[Texto para leer]
━━━━━━━━━━

Entonces comenzó a decirles: “Hoy se ha cumplido este pasaje de la Escritura que acaban de oír”.
Todos daban testimonio a favor de él y estaban llenos de admiración por las palabras de gracia que salían de su boca. Y decían: “¿No es este el hijo de José?”.
Pero él les respondió: “Sin duda ustedes me citarán el refrán: ‘Médico, cúrate a ti mismo’. Realiza también aquí, en tu patria, todo lo que hemos oído que sucedió en Cafarnaún”.
Después agregó: “Les aseguro que ningún profeta es bien recibido en su tierra. Yo les aseguro que había muchas viudas en Israel en el tiempo de Elías, cuando durante tres años y seis meses no hubo lluvia del cielo y el hambre azotó a todo el país. Sin embargo, a ninguna de ellas fue enviado Elías, sino a una viuda de Sarepta, en el país de Sidón. También había muchos leprosos en Israel, en el tiempo del profeta Eliseo, pero ninguno de ellos fue curado, sino Naamán, el sirio”.
Al oír estas palabras, todos los que estaban en la sinagoga se enfurecieron y, levantándose, lo empujaron fuera de la ciudad, hasta un lugar escarpado de la colina sobre la que se levantaba la ciudad, con intención de despeñarlo.
Pero Jesús, pasando en medio de ellos, continuó su camino.
El deseo de estar con Jesús y de ser servidores de su misión; el deseo de compartir su pasión por el Reino, y de anunciar al mundo que en Él, Dios viene a salvar y a reconciliar, nos proyecta a vivir nuestro discipulado con un gran compromiso y esperanza, con la alegría que nos brinda el servir y amar y con el propósito que nuestra entrega sea cada vez más fiel y plena. Pero ciertamente, el hacernos servidores de su misión no nos promete ni el éxito frente al mundo, ni el reconocimiento de los demás.

━━━━━━━━━━

[Entradas de datos guardados]
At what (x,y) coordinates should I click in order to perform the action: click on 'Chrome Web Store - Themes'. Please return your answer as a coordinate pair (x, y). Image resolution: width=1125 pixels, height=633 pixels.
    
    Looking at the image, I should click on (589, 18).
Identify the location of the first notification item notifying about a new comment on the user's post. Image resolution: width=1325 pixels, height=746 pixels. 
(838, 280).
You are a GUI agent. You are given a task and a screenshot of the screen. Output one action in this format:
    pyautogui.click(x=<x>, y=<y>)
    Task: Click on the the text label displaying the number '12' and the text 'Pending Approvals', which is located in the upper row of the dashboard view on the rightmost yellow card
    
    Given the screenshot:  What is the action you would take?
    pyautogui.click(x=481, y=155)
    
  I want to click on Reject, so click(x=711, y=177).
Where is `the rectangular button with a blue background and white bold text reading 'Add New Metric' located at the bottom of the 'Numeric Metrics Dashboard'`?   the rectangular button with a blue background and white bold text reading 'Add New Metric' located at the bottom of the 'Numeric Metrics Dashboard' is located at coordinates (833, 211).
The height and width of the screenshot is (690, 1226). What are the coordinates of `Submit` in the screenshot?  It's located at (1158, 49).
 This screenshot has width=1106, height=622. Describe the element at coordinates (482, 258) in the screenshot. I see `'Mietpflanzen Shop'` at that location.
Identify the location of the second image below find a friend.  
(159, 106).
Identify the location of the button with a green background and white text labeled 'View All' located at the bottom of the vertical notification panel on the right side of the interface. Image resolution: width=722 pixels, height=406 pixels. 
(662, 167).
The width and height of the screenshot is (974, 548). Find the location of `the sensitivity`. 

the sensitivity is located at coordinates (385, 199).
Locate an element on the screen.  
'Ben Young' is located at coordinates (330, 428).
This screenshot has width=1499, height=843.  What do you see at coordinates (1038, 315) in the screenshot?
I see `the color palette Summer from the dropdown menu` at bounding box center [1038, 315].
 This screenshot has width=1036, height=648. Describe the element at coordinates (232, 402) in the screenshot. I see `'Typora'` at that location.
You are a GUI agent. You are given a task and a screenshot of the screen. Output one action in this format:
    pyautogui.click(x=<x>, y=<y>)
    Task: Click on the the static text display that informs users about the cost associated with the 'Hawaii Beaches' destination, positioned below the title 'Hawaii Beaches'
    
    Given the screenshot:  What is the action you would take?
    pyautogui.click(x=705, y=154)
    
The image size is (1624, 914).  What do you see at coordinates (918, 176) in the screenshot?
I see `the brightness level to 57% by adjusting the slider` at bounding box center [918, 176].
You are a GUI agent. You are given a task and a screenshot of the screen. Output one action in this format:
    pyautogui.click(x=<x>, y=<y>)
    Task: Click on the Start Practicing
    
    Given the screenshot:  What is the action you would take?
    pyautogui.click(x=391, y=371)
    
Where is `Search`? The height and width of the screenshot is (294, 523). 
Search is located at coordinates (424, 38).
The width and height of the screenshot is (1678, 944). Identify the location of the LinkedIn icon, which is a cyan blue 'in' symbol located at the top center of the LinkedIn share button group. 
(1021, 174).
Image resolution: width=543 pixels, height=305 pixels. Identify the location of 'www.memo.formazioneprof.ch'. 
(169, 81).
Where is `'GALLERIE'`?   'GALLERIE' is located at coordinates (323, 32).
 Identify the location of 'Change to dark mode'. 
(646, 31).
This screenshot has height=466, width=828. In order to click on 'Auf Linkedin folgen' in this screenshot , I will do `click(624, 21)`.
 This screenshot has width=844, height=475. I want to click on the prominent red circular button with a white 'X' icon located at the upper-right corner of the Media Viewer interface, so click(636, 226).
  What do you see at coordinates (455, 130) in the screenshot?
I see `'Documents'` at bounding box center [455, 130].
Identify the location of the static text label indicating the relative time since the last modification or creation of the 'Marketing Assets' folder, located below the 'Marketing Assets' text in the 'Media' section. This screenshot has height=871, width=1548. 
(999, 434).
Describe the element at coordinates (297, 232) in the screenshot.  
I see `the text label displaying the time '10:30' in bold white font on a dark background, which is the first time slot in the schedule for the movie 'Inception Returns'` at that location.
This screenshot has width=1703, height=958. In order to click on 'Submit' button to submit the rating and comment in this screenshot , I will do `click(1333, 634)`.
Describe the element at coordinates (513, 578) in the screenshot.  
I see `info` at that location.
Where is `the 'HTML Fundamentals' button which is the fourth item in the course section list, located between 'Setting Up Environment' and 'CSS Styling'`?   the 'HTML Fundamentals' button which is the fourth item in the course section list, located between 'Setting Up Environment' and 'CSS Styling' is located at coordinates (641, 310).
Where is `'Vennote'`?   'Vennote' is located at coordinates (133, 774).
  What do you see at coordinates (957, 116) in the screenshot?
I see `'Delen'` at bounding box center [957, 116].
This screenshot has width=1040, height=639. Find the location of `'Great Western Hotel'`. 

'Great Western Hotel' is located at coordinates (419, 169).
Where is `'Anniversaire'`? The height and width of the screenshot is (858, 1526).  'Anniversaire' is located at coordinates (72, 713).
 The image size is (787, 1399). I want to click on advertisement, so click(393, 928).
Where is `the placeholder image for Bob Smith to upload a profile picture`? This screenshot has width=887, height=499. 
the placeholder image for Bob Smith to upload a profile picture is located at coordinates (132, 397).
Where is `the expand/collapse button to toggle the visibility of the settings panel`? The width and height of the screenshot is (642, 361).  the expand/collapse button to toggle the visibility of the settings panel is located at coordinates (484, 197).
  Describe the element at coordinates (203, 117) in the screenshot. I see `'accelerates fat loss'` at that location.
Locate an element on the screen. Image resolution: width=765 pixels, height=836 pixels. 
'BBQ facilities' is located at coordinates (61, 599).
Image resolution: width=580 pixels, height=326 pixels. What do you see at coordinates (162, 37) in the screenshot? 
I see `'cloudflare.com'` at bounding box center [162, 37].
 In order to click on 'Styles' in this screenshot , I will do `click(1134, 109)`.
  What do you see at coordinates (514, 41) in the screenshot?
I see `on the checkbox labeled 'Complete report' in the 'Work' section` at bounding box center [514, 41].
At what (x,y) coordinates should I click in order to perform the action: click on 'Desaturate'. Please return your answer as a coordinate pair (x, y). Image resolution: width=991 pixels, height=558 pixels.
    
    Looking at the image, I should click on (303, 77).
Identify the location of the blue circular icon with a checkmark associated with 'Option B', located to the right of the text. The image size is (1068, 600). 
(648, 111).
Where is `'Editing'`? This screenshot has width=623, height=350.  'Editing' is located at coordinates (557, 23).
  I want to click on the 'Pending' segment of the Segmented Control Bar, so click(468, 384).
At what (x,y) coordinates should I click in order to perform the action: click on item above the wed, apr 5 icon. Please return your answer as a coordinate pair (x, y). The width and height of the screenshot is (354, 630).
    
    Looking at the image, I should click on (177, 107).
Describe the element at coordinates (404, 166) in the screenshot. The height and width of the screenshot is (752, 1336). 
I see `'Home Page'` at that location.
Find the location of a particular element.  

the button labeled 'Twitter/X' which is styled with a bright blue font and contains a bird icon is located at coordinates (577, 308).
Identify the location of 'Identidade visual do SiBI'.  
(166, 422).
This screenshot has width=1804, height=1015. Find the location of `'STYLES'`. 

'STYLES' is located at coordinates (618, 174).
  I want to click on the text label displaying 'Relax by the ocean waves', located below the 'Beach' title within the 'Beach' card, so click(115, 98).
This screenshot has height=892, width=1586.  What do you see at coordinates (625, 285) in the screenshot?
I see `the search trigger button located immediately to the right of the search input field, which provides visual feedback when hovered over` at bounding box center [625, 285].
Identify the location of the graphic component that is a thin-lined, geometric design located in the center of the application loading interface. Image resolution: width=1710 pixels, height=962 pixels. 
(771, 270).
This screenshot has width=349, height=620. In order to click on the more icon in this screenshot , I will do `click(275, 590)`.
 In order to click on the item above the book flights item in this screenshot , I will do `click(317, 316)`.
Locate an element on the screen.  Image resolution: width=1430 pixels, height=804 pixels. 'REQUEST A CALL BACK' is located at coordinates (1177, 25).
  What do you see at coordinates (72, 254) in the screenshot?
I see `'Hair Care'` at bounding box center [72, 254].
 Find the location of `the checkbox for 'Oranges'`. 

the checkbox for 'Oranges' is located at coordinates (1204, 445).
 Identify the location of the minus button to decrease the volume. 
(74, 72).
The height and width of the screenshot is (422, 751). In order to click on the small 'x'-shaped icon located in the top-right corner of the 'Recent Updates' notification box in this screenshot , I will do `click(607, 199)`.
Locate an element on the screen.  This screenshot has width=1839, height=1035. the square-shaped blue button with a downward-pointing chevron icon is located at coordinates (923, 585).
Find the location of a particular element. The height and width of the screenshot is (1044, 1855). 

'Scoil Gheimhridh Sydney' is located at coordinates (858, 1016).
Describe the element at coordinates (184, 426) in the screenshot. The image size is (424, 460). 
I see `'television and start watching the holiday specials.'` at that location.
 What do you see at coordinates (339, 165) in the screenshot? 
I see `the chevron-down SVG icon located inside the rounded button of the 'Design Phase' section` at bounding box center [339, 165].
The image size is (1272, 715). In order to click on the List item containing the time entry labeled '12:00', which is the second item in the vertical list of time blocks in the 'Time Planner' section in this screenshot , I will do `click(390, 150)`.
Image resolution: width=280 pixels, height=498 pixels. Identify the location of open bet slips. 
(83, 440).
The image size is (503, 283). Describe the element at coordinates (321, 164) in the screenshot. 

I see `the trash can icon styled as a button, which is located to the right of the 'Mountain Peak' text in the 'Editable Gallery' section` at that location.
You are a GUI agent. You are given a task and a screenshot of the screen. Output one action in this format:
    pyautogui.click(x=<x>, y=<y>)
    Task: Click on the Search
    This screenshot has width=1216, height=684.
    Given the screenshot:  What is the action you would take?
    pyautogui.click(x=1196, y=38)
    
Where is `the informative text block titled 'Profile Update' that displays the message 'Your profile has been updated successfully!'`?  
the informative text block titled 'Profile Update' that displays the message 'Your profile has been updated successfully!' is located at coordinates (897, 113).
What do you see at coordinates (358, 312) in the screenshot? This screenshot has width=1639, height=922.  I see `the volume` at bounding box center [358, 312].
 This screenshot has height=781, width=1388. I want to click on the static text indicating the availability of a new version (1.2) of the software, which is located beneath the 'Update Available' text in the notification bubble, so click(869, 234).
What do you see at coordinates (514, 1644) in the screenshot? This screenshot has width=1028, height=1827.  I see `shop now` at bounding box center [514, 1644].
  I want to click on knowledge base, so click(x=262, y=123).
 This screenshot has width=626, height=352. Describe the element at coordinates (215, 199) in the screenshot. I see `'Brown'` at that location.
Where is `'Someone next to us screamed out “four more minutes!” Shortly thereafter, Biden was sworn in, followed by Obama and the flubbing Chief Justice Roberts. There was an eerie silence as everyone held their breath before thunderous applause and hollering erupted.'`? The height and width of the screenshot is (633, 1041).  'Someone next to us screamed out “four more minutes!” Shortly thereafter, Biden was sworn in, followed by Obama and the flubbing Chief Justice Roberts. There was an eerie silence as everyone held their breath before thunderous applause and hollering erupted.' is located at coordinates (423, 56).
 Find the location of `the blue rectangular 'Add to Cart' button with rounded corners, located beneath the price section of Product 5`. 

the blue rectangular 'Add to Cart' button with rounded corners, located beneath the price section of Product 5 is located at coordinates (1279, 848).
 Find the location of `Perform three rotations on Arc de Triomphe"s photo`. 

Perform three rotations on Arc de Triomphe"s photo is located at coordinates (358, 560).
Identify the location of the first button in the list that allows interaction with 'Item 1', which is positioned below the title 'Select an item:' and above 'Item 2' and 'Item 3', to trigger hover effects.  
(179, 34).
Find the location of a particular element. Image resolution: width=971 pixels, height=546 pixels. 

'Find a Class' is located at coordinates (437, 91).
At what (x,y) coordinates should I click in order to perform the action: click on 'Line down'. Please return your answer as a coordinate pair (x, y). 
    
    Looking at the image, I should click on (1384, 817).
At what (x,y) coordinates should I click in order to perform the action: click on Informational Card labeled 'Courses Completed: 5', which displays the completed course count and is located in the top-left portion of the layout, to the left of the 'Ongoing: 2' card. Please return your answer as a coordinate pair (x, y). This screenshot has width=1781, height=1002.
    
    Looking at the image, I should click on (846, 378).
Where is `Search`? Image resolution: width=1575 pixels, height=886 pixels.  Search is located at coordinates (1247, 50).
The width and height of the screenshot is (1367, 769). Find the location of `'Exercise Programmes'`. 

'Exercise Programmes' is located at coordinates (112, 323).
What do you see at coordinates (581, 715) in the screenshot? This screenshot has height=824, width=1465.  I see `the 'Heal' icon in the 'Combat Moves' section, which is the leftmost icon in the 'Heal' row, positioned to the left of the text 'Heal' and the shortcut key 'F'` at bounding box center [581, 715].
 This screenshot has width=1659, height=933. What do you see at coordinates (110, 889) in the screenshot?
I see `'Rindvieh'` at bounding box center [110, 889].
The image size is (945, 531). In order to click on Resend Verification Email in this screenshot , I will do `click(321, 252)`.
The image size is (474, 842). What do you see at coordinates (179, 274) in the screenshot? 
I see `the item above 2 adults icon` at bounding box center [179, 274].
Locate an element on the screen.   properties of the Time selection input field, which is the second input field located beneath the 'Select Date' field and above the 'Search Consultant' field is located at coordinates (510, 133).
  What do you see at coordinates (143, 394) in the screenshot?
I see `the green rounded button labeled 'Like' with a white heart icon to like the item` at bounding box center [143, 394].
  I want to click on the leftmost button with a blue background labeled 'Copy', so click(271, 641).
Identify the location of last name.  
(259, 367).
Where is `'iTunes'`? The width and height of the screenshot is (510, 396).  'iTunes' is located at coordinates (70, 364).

━━━━━━━━━━

[Consigna]
Di si cada afirmación concuerda con el texto para leer y responde sí o no, citando literalmente las palabras del texto que lo deciden. (a) Elías fue enviado a una viuda de Sarepta. (b) La falta de lluvia en tiempos de Elías duró dos años. (c) Hacerse servidores de la misión de Jesús promete el reconocimiento de los demás.

[Resultado]
(a) Sí: «sino a una viuda de Sarepta, en el país de Sidón».
(b) No: «durante tres años y seis meses no hubo lluvia del cielo».
(c) No: «no nos promete ni el éxito frente al mundo, ni el reconocimiento de los demás».